Jilom n'avait visiblement pas plus envie que moi d'y passer, mais il lâcha avec un soupir :

— Très bien. Puisqu'il faut qu'on discute, autant que vous veniez dans mes appartements, nous y serons plus à l'aise.

L'espace commença à s'assombrir autour de lui. Il nous fit un signe de la main impérieux, comme pour nous demander de nous approcher. Une fois à sa portée il nous mit à chacun une main sur l'épaule et ordonna :

— Laissez-vous faire, ne raidissez pas vos muscles et surtout ne respirez pas pendant le voyage.

— Quel voy...

Je n'eus pas le temps de venir à bout de ma question. Dans un bruit de déchirement, l'obscurité nous avait engloutis tous les trois et je perdis toute sensation. Je n'étais pas seulement aveugle, mais aussi sourd, privé de la sensibilité de ma peau, du poids de mon propre corps. Affolé, je faillis prendre une grande goulée d'air pour crier, quand je sentis sur mon épaule la main de Jilom qui me poussait en avant. Me rappelant ses recommandations je retins mon souffle et marchai, ou du moins je tentai de marcher, dans la direction qu'il m'indiquait.

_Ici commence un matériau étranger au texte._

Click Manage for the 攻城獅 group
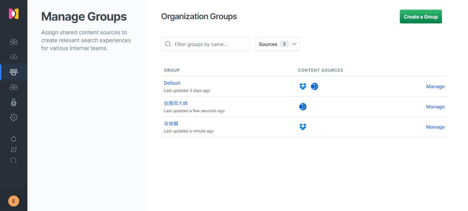 point(435,127)
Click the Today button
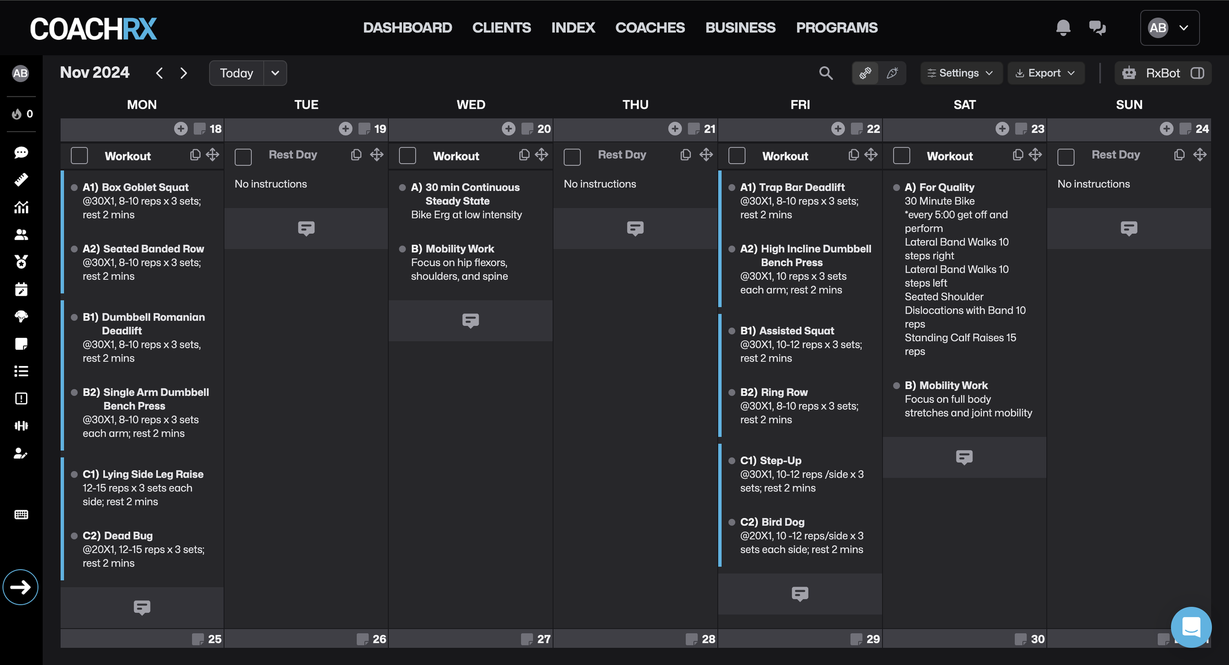Screen dimensions: 1229x665 (236, 73)
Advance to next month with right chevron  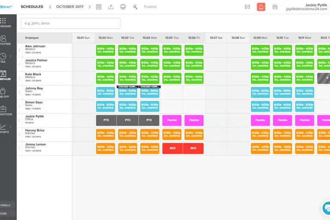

Tout revint en même temps, la lumière, le sol, mon corps, la grisante sensation d'être vivant. Nous avions changé de pièce et Jilom nous lâcha comme si de rien n'était.

Ijja lutta pour inspirer et lâcha, à bout de souffle :

— Hors de question que je refasse ça un jour ! J'ai cru que...

— Que vous étiez morte ? Ça fait toujours ça. Mais on s'habitue, à force. Et puis, je vous avais prévenu de ne pas respirer.

Ils'installa dans un fauteuil et saisit ostensiblement une pipe qu'il était sansdoute trop jeune pour fumer réellement.